Скоро весь город узнал о странном происшествии, и карфагеняне разделились на два лагеря: одни негодовали, другие, наоборот, уверяли, что давным-давно пора оставить старомодную тогу, в которую удобно только заворачивать мертвецов. Однако цвет магистратуры, богатые торговцы и образованные люди были среди тех, кто негодовал. По рукам ходили стишки, в них зло высмеивался чудак, променявший торжественное одеяние римлян на плащ бродяги. Его называли в эпиграммах варваром, башмачником и еще более обидными словами.

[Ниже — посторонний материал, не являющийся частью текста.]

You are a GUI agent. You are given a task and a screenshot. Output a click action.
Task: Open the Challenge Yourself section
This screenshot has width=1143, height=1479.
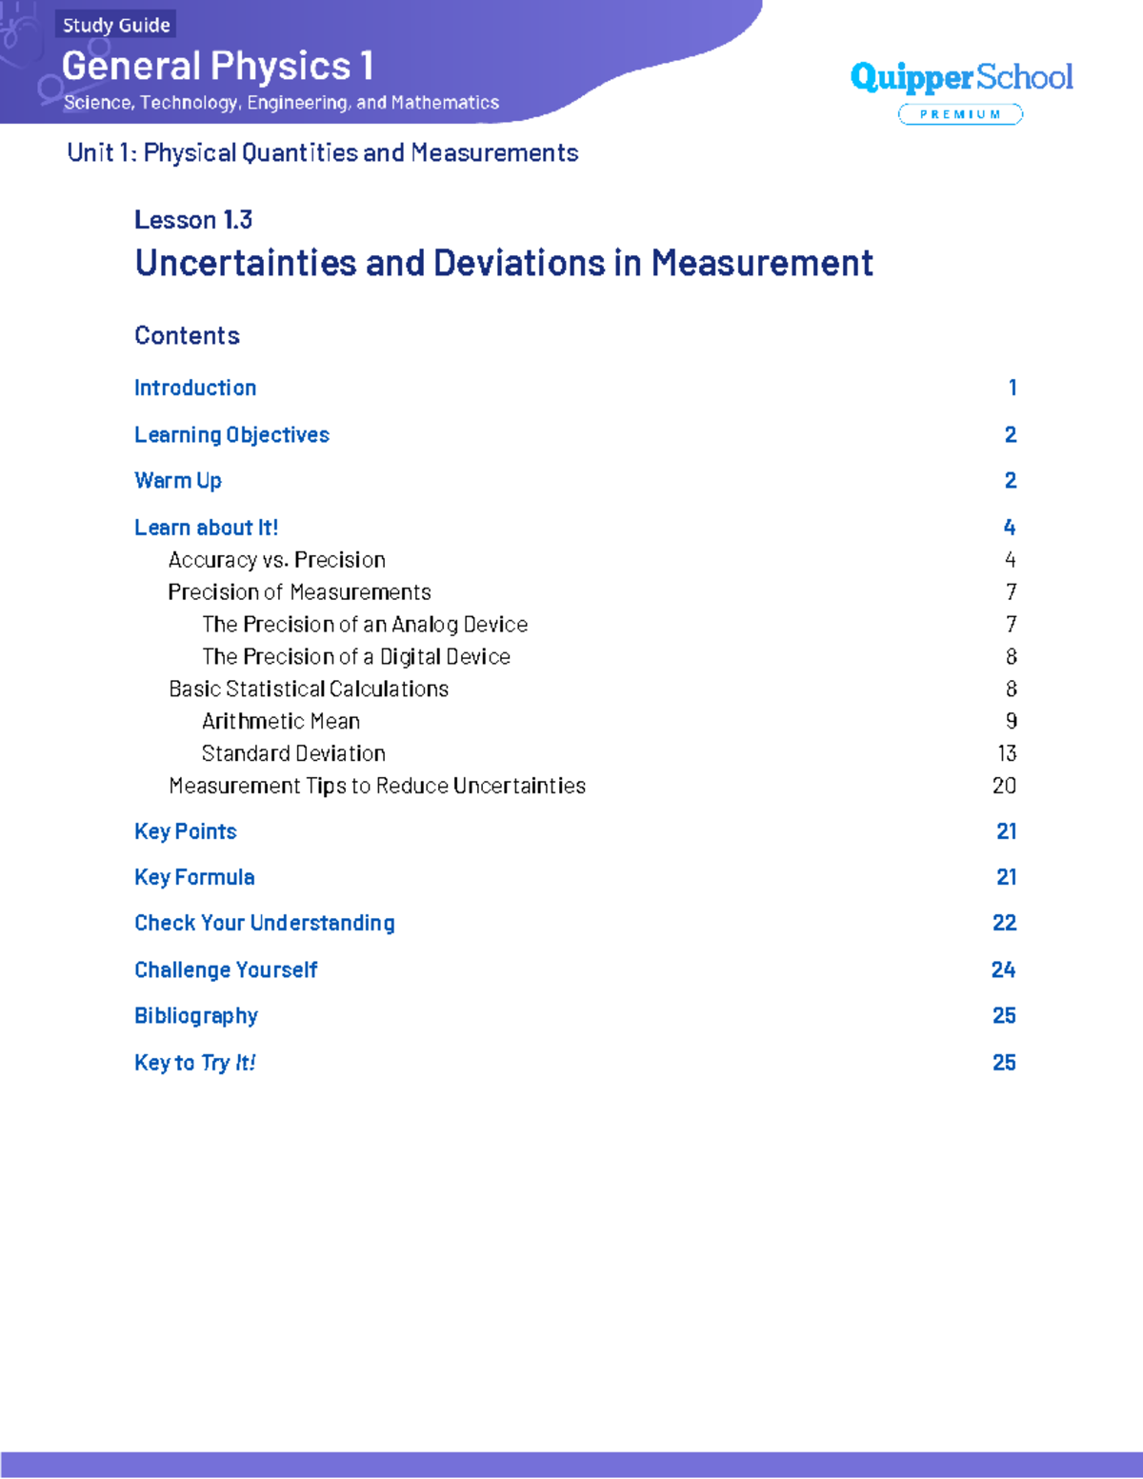tap(226, 970)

В ответ на нападки Тертулиан написал «Трактат о плаще», где во всеоружии диалектики и риторических метафор отстаивал право всякого человека носить паллий, это излюбленное одеяние Марка Аврелия. Трактат представлял писателю возможность лишний раз напомнить согражданам и даже в Риме, что Тертулиан еще не растерял цветы эллинского красноречия с тех пор, как оставил веру отцов и склонился к учению Христа.

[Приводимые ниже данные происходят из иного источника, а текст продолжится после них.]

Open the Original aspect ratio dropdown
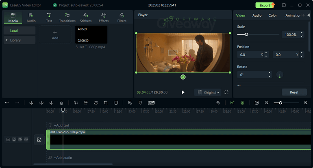 coord(209,92)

Но были написаны Тертулианом и другие книги, волновавшие христианский мир и поэтому переведенные на греческий язык. Пылкий и нетерпимый, Тертулиан ни на йоту не отступал от древних правил. В его жилах текла огненная африканская кровь, и он был одним из тех, кто рыл яму между обществом и церковью – тот страшный для слабых духом ров, который более покладистые всячески старались засыпать. Умеренным, во всяком случае, не нравилось, что Тертулиан мешал им осторожно вести корабль церкви среди бедствий и требовал, чтобы двери христианских домов не украшались гирляндами и светильниками по поводу кровопролитий, чтобы ремесленники, исповедующие христианское учение, не оскверняли руки деланием идолов, чтобы христиане не занимали общественных должностей, связанных с принесением ложным богам жертвенного мяса. Более спокойные пожимали плечами. К чему такая непримиримость, когда жизнь идет своим чередом? В конце концов Тертулиан покинул кафолическую церковь, найдя убежище в лоне монтанистов, не желавших идти на уступки и не признававших, что каждому дню довлеет его злоба. Но африканский лев дряхлел, и его голос уже не потрясал, как раньше, сердца.